You could just check every single angle between 0° and 360° to see what happens.
This first thing you (by which ‘you,’ I mean ‘I’) notice is: holy cats, that’s a lot of options to choose from; how the hell are you suppose to know where to start?
The second thing you notice is that the pattern is actually oscillating between spokes and spirals, which makes total sense! What you’re effectively seeing is every possible rational angle (in order), while hitting the irrational one in between. Unfortunately you’re still not closer to picking the most irrational one, and there are far too many to compare one by one.
Fortunately you don’t have to lose any sleep over this, because there is actually a number that has been mathematically proven to be the most irrational of all. This number is called phi (a.k.a. the Golden/Divine + Ratio/Mean/Proportion/Number/Section/Cut etc.), and is commonly written as Φ (uppercase), or φ (lowercase).
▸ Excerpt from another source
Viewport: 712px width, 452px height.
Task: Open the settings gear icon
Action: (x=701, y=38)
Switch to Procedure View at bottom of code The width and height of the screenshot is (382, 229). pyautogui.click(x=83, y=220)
It is the most irrational number because it is the hardest to approximate with fractions. Any number can be represented in the form of something called a continued fraction. Rational numbers have finite continued fractions, whereas irrational numbers have ones that go on forever. You’ve already learned that π is not very irrational, as it’s value is approximated pretty well quite early on in its continued fraction (even if it does keep going forever). On the other hand, you can go far further in Φ‘s continued fraction and still be quite far from its true value.
Source: Infinite fractions and the most irrational number: [Link] The Golden Ratio (why it is so irrational): [Link]
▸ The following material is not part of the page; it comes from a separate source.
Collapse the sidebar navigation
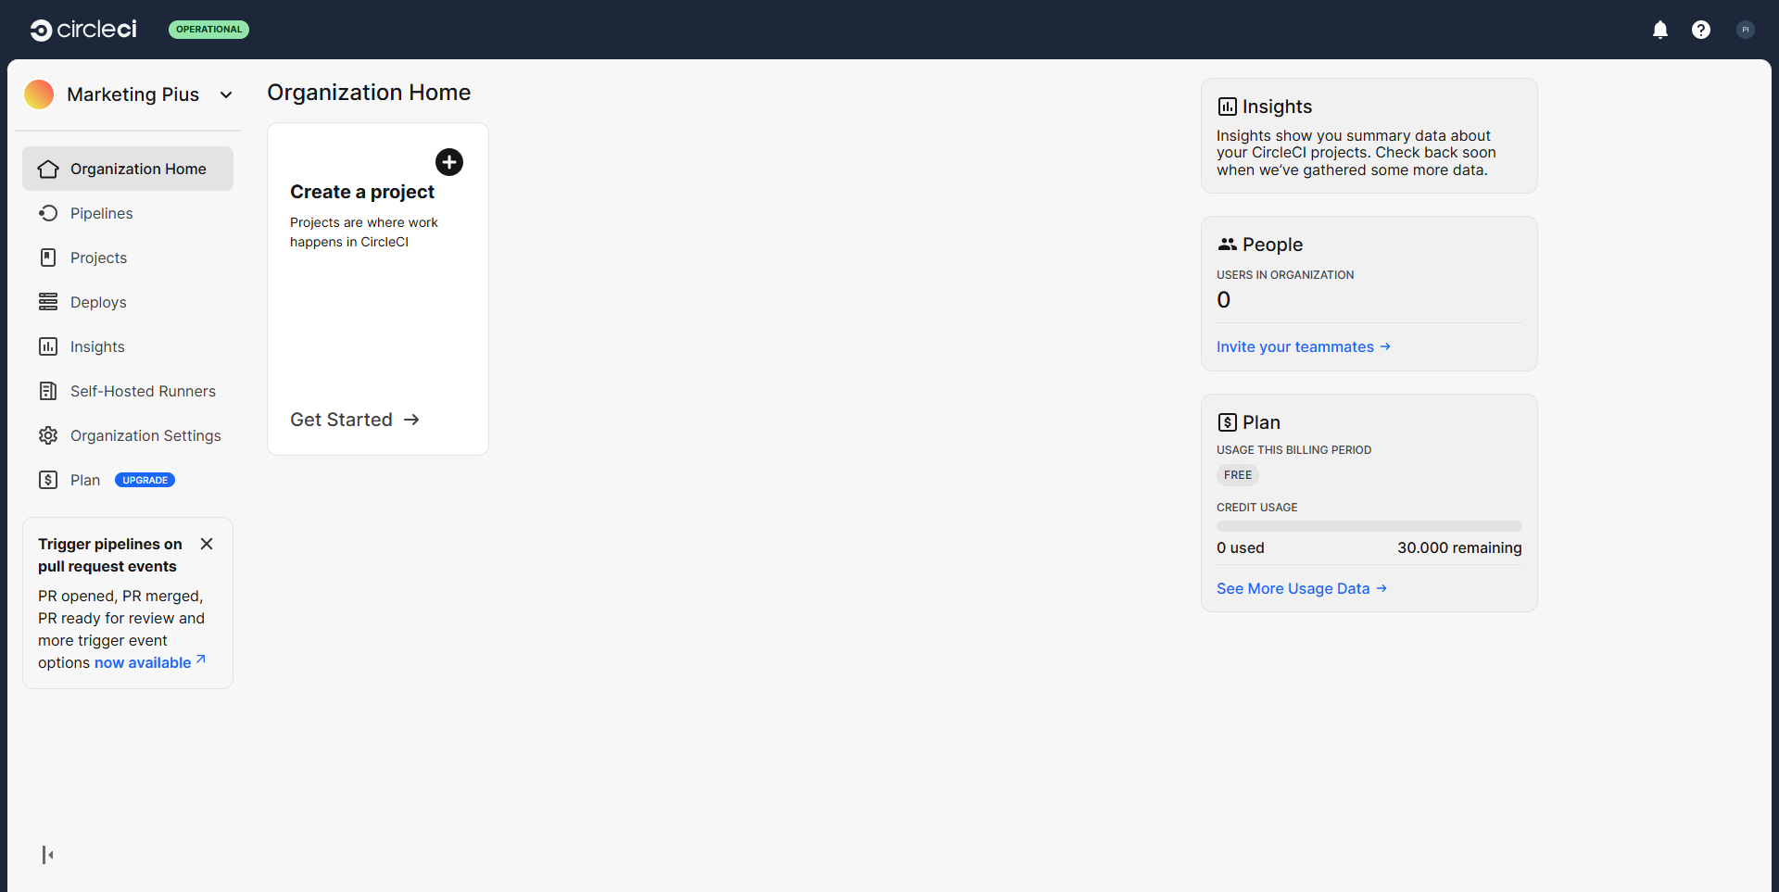The height and width of the screenshot is (892, 1779). [47, 854]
Since you’re (by which ‘you’re,’ I mean I’m) a flower (by which ‘a flower,’ I mean ‘an architecture student’), and not a number theorist, it’s less important to you why it’s so irrational, and more so just that it is so. So then, you plot your seeds using Φ, which gives you an angle of roughly 137.5°.
It seems to you that this angle does a an excellent job of distributing seeds evenly. Seeds always seem to pop up in spaces left behind by old ones, while still leaving space for new ones.
Expanding the this pattern, as well as the generation of a voronoi diagram, further supports your observations. You could compare Φ‘s colour coded voronoi/proximity diagram with the one produced using √2, or any other irrational number. What you’d find is that Φ does do the better job of evenly spreading seeds. However √2 (among with many other irrational numbers) is still pretty good.
1.5 The Metallic Means & Other Constants
If you were to plot a range of angles, along with their respective voronoi/proximity diagrams, you can see there are plenty of irrational numbers that are comparable to Φ (even if the range is tiny). The following video plots a range of only 1.8°, but sees six decent candidates. If the remaining 358.2° are anything like this, then there could easily well over ten thousand irrational numbers to choose from.
It’s worth noting that this is technically not how plants grow. Rather than being added to the outside, new seeds grow from the middle and push everything else outwards. This also happens to by why phyllotaxis is a radial expansion by nature. In many cases the same is true for the growth of leaves, petals, and more.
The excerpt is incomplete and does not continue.